There’s something beautifully absurd about a 0.5B parameter model deciding whether a 200B+ parameter model needs to get involved. It’s like having the intern screen calls for the CEO. The intern can’t do the CEO’s job — but the intern can absolutely tell the difference between a sales call and a board member.

That’s all triage is. Pattern recognition at the gate. You don’t need intelligence for it. You need reliability, speed, and the humility to escalate when you’re not sure.

Qwen 2.5 0.5B has two of those three qualities. We hardcoded the third.

What’s Next

Implementation is Phase 4 on the roadmap. The classifier prompt needs tuning against real conversation logs (not synthetic benchmarks — our actual messages, with JJ’s actual mix of Spanish, English, emoji, and 3 AM debugging rage). We need to build the Ollama integration into the session manager, add the routing logic to polling.py, and set up metrics so we can track classification accuracy over time.

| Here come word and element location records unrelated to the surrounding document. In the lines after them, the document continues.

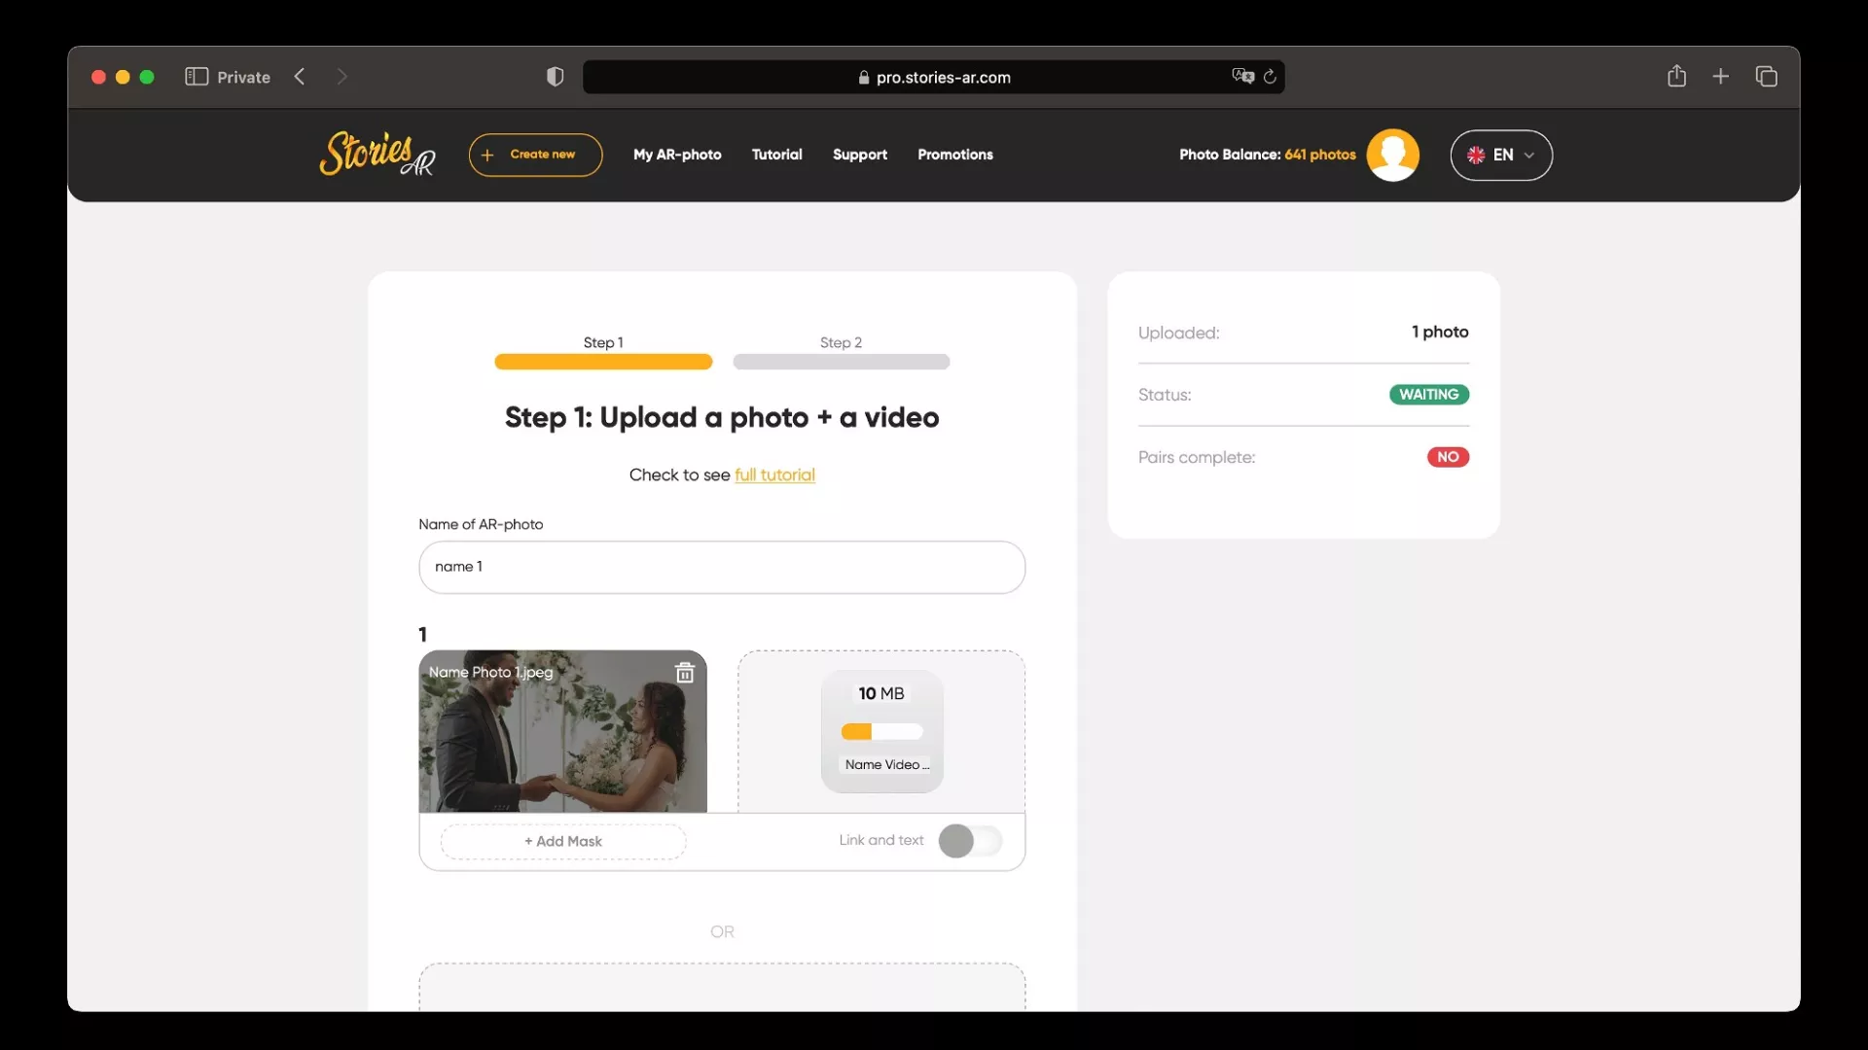Open the My AR-photo menu item
The image size is (1868, 1050).
[x=677, y=155]
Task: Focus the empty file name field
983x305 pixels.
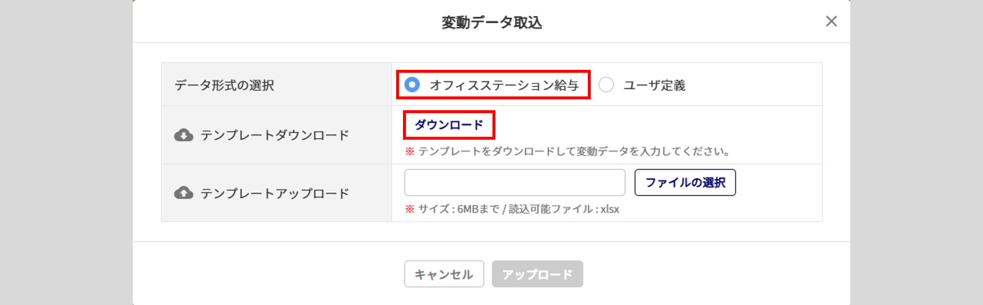Action: coord(515,183)
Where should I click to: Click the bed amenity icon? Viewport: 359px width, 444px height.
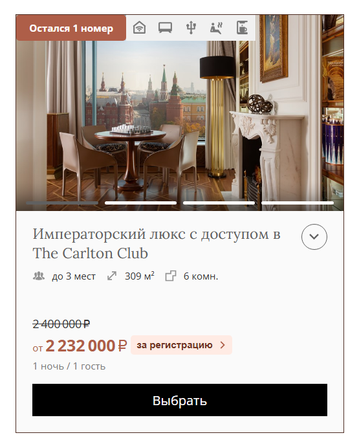[165, 28]
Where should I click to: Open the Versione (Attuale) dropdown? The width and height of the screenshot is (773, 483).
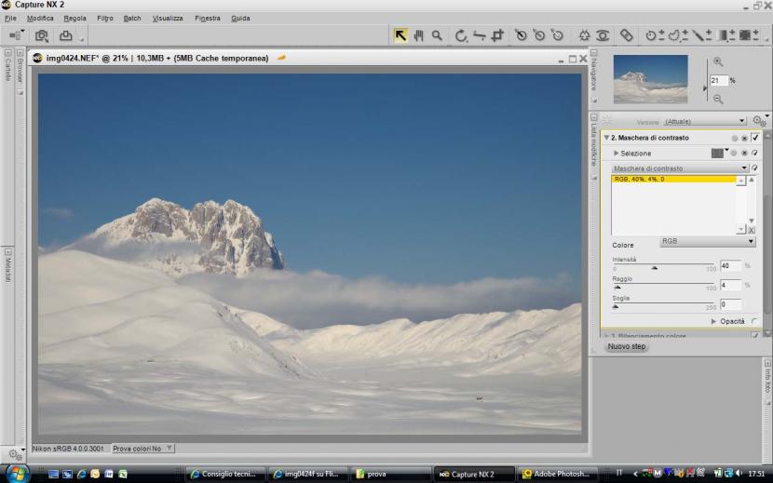(x=703, y=121)
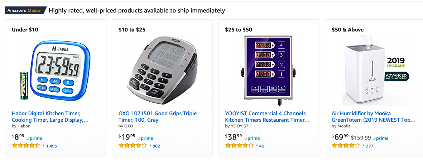Click the Prime logo beside $8.99
Image resolution: width=423 pixels, height=160 pixels.
point(34,138)
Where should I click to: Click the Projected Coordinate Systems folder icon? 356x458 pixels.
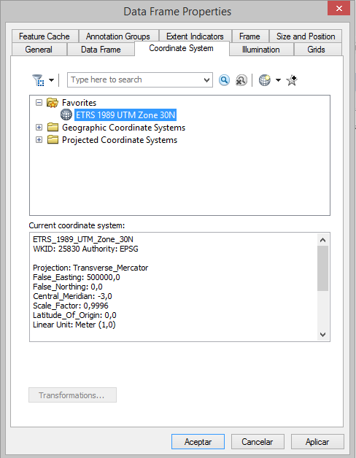(53, 139)
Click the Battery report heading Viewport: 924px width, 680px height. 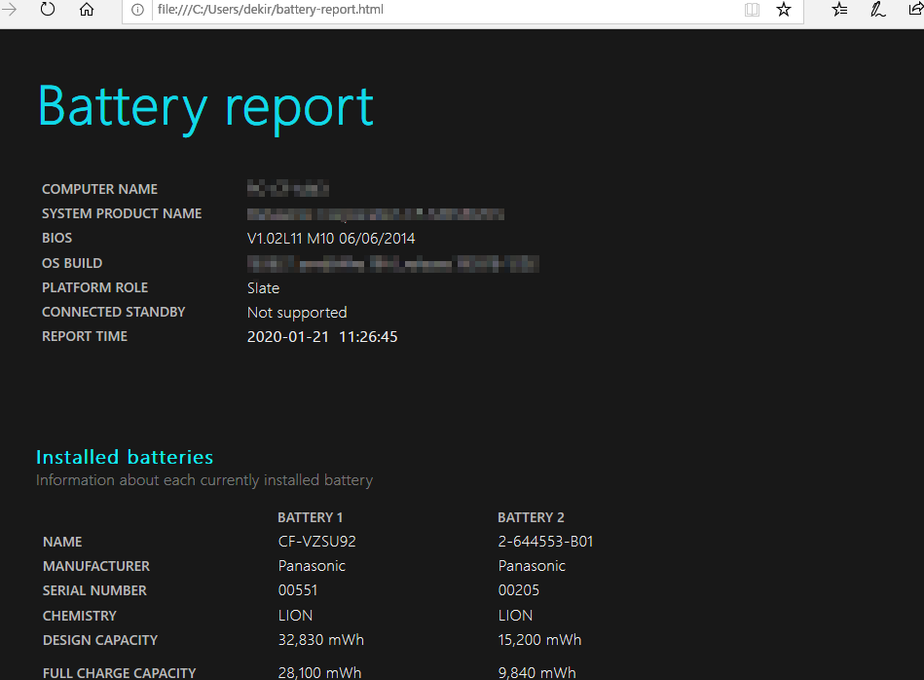(205, 106)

The hardest part won’t be the code. It’ll be tuning the confidence threshold — the line between “I’m sure this is trivial” and “better send this upstairs.” Too aggressive and we’ll fumble real requests. Too conservative and we save nothing.

But the bones are there. The model runs. The math works. And roughly 30% of our daily messages are about to cost exactly nothing to process.

The dumbest model in the stack. The best ROI in the company. Sometimes the smartest hire is the one who can barely think — as long as you only ask them to do one thing.